I will say this, I was definitely not “racing.” I don’t think I’ve ever really managed to do that with a half (yet). More than anything I think it’s always been a get to the finish as quickly as I comfortably can. But when Ido 5ks it’s more of a “get to the finish as quickly as you can, don’t mind that you can’t breathe, damn the torpedos, full speed ahead” mindset.
So this race was similar to the others, nothing crazy, the course was boring (hello Orlando) and the first hour or so of the race was muggier than I wanted.
Final words about the OUC half: happy I did it, not happy (or unhappy) with my time but not surprised, very very happy with the medal.
Official time: 2:40:36
(and hell yeah you know I wore that into EPCOT and out to dinner)
And the first week of half marathon training is in the books.
While the majority of the miles were inside by myself on a treadmill in the morning (read, 6 of the 11.5 miles of the week), I got to go outside twice which was a way bigger deal than it probably should have. See, I go to school in upstate New York and we’ve gotten a fair bit (24 inches total, approx) in the past week and a half and it’s been pretty cold (as per usual). While I can deal with snow if it’s cleared from the sidewalks or kind of chilly temperatures, the two together made things impossible outside. That is, until Thursday when miraculously the temperature got into the upper 30s (positively balmy) (For the record people at my school see anything above 30 degrees and everyone starts wearing shorts and no coats or just sweatshirts and it’s glorious.)! And I dragged one of my friends to do a quick mile+ run outside. While the temperature was perfect, the ridiculous amounts of snow that was melting and flooding the sidewalks which made for some pretty hilarious leaps while we were running.
Saturday it was supposed to be warm again and not really thinking about it what flooded sidewalks do when the temperature dips below freezing over night, I set out for 5 miles and soon found myself with my hands in front of me sliding on ice if I hadn’t been watching carefully enough to avoid it. This happened for the first time about .3 miles in and I started laughing. I was still on campus at this point and my school is hilariously bad at clearing sidewalks and roads. I was under the impression that this would be the worst I would face. And I was pretty wrong about that.
This was the ice. This was not run-able.
For the rest of the run I was kicked off the sidewalks because of ice and instead on the road (which had a patch of ice along the side that was at some points 6 feet wide). Drivers were super nice and maybe a little mad because I wasn’t using the sidewalks but I really didn’t have a choice. I also scaled a snow bank to press the button for the sidewalk and felt like the world just didn’t want me running outside, but oh well I’m going to do it anyways.
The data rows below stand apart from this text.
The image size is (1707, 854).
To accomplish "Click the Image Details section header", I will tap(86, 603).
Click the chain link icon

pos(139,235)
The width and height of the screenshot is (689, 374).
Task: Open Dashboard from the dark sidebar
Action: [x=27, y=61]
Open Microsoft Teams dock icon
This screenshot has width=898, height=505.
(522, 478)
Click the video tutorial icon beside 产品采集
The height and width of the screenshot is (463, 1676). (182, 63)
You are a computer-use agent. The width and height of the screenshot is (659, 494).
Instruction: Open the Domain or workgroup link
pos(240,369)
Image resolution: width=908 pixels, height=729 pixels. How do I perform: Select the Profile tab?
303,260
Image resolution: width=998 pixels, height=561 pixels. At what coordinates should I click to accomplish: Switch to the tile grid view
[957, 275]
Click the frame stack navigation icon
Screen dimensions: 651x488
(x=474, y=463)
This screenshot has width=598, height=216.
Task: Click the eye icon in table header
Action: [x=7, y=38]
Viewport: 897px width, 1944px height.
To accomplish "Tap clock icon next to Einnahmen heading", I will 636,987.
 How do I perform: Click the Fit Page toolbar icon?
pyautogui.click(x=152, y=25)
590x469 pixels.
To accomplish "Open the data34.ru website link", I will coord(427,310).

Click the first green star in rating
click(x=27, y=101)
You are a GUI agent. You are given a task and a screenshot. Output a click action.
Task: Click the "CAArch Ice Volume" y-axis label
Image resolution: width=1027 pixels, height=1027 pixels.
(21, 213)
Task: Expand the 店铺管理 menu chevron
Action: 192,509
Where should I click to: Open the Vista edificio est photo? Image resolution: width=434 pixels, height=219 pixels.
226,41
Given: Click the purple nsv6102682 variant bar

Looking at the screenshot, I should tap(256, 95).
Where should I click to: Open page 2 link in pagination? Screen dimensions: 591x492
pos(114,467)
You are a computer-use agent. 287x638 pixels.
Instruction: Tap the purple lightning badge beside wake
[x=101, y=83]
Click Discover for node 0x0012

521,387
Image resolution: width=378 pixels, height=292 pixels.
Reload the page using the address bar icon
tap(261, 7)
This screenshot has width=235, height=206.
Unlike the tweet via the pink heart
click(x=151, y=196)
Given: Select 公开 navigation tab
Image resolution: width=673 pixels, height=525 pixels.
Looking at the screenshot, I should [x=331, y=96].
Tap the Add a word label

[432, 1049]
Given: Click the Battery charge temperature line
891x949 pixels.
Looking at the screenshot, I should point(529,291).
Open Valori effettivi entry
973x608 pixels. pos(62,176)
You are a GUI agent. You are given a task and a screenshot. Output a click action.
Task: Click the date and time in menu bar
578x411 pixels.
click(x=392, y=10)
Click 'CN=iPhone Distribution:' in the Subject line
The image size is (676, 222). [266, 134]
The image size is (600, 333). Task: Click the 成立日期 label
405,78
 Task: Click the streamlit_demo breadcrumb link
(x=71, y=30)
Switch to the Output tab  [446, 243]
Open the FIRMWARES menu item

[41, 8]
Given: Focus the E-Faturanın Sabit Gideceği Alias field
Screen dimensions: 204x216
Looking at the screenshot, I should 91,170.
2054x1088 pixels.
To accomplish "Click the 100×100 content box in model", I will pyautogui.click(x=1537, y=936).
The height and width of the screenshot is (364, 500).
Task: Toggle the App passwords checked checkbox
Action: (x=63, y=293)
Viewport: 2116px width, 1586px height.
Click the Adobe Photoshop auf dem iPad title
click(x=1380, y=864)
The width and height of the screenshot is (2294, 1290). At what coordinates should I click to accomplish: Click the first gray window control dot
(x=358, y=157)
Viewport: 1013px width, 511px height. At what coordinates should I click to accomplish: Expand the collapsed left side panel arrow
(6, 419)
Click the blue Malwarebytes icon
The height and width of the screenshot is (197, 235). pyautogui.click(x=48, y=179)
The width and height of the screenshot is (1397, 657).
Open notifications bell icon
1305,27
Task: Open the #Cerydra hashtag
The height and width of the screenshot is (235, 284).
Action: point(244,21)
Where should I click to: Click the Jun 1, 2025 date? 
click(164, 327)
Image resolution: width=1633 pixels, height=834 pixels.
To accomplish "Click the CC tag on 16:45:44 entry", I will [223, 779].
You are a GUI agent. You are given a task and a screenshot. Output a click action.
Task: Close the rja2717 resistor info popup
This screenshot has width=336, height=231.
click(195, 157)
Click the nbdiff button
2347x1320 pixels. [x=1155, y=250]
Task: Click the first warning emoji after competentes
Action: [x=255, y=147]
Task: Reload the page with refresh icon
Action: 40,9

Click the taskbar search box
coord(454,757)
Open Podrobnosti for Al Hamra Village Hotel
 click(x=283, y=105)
There were also a couple of times when it looked like it was ice so I was running/walking/shuffling very carefully and instead my feet ended up submerged in icy water. And because my pace was so messed up from the ice I ended up sprinting on the parts of the sidewalk that were completely clear (approximately 5%, all downtown near the restaurants and shops). So pacing was more than weird for this run, and something I’m looking to try to figure out throughout my training because I’m bad at it.
Admittedly the ice looked really cook when I cracked it and made a spider-y pattern and then disappeared because of the water.
Mostly, it felt really nice to be running with a set purpose. I’ve talked about this before but goals are crazy important for my motivation (especially in the winter when I’m stuck on the treadmill or in the super cold). There have been multiple times when I fall out of running right after I complete a goal (see last July after my first half marathon and January after I finished my 500 miles for 2013). Now, I don’t think this is bad for me because having some time to rest/get tired of just sitting around makes it easy to fall back in love with running.